Hamilton discusses one such dilemma in Java in his book: "The traditional Javanese form of harvest ... was open to all. By simply showing up at a field where the harvest was taking place, and joining in the work, both men and women could earn a small portion of what they reaped in return for their labor. This system provided a crucial safety net for the landless and the poor. ...
"(With commoditization), the labor is organized by agents under contract with the landowner. The workers are mostly male and are paid a cash wage rather than a share of the crop. ... The losers, of course, are those who are no longer involved: the poorest and weakest ... who have lost their right to claim a share of the crop by showing up to work."
Another price of the shift away from subsistence farming is rejection by younger generations of cultural practices such as rice festivals and homages to a rice deity. And as modernization evolves and youth are educated, there is a generational move away from rice farming.
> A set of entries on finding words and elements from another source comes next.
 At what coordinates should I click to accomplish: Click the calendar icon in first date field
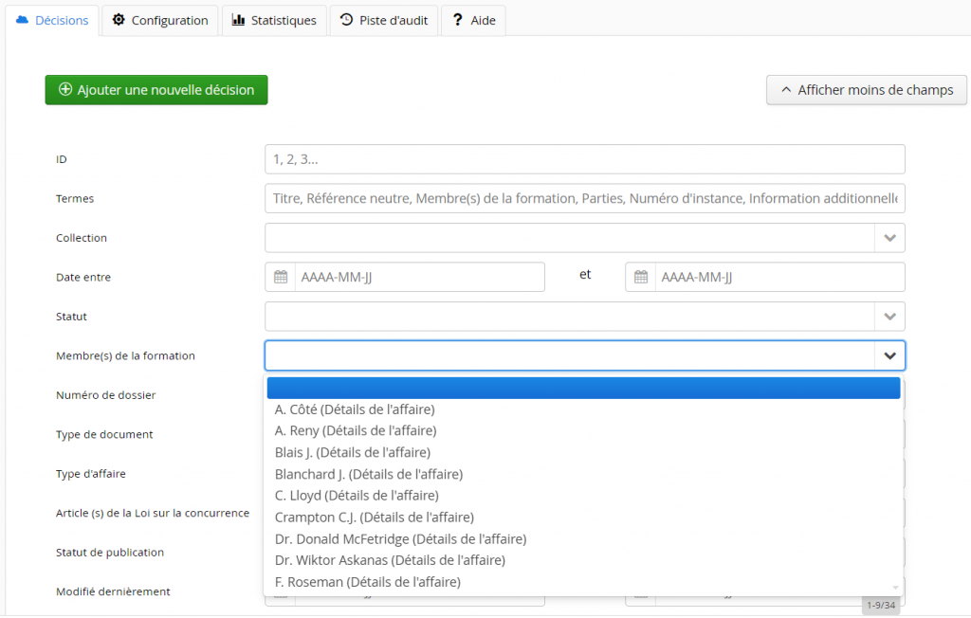tap(281, 277)
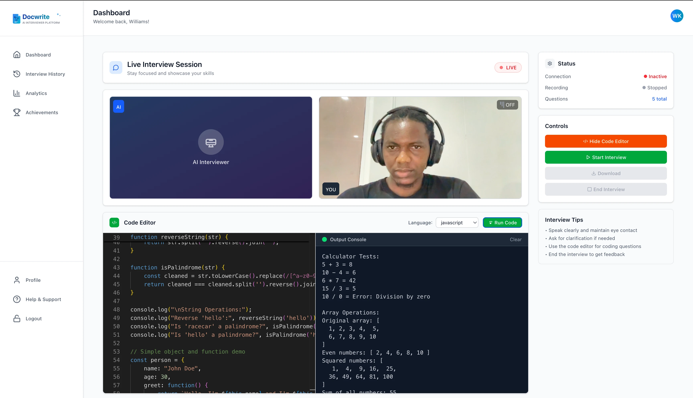This screenshot has width=693, height=398.
Task: Click the Analytics bar chart icon
Action: 17,93
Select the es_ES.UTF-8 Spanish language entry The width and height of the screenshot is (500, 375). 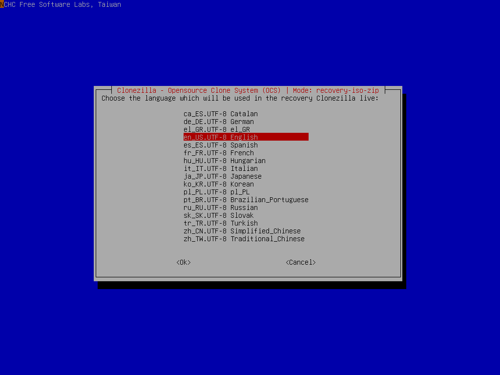218,145
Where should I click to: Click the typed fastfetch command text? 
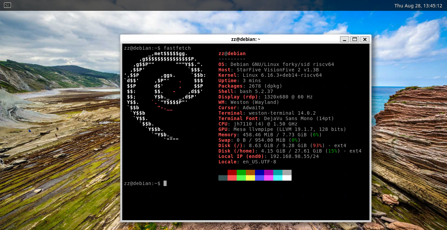pyautogui.click(x=177, y=48)
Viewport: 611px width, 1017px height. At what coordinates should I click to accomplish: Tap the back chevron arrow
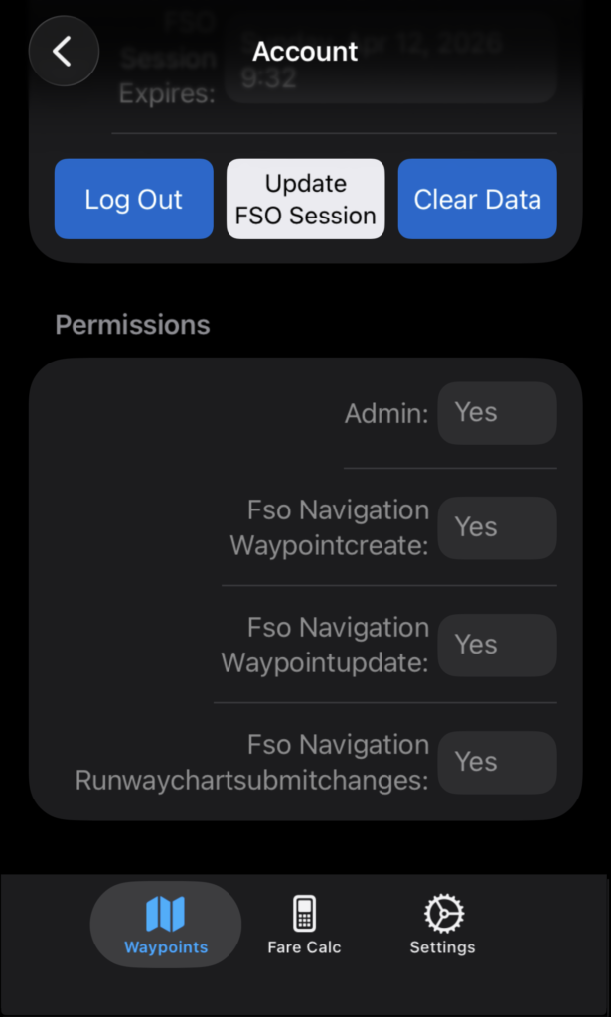[x=64, y=52]
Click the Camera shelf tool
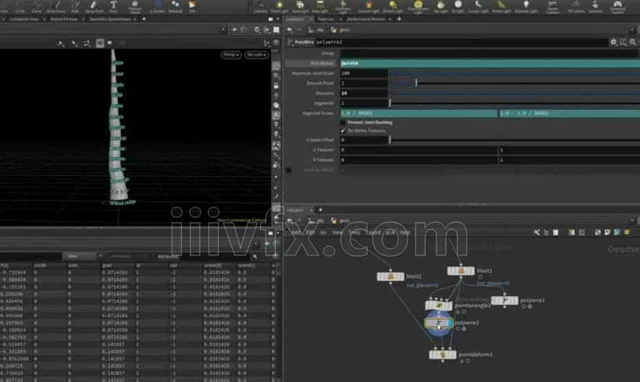Image resolution: width=640 pixels, height=382 pixels. [261, 6]
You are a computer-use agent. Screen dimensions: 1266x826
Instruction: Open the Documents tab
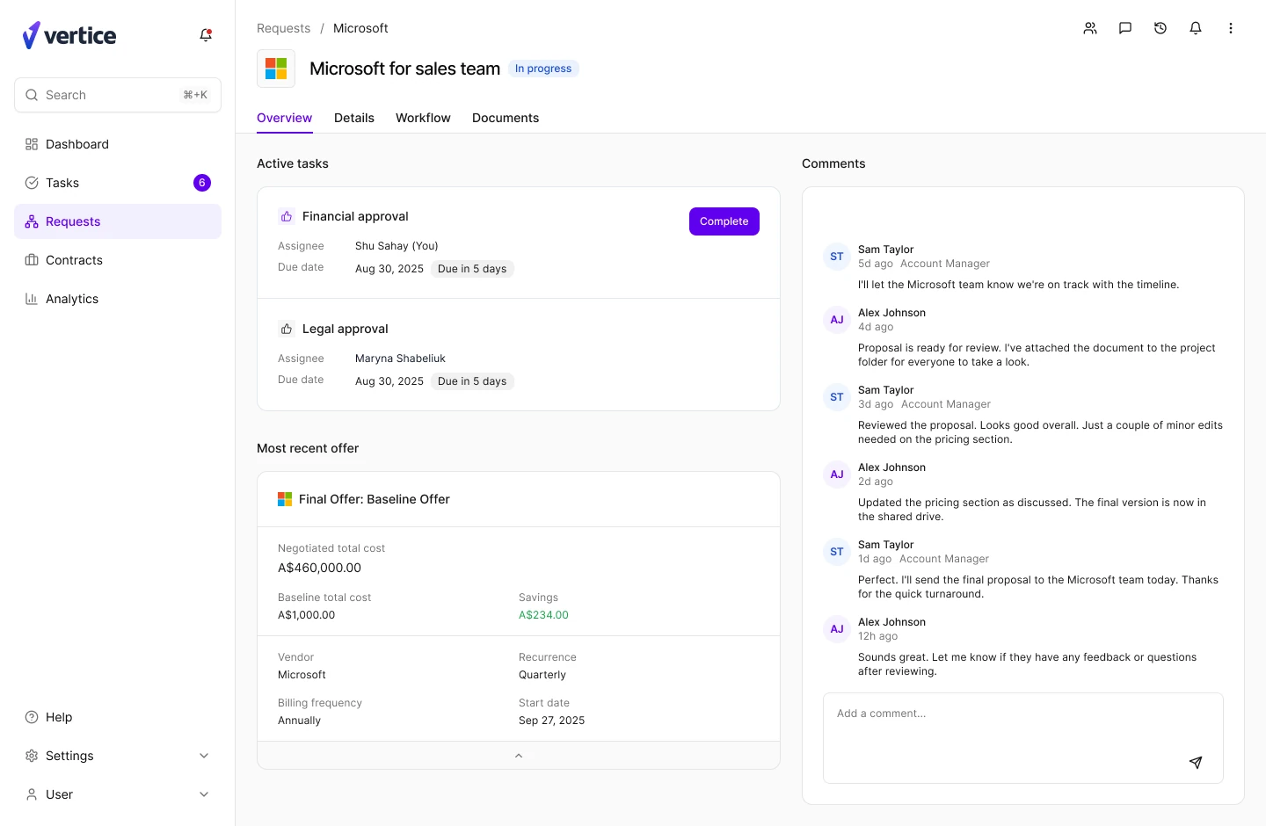click(x=506, y=118)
These trends are surely disheartening. And yet ... in this corner of the world, local youths go away to college each year with rice pots tucked in their luggage. Even folks crossing the ocean for a week at Disneyland take their pots along. "I just can't live without my rice," they say.
When the green revolution was in full swing, my kid sister was having a love affair with rice. "It's my favorite food," she would say.
Once she even tried combining it with her other favorite food, bubble gum. "Rice goes with everything, right?" she said as she chewed away.
No matter that the combo didn't stick. She'd still flex her muscles and pose for us. "See my muscles?" she would brag. "Rice makes me strong."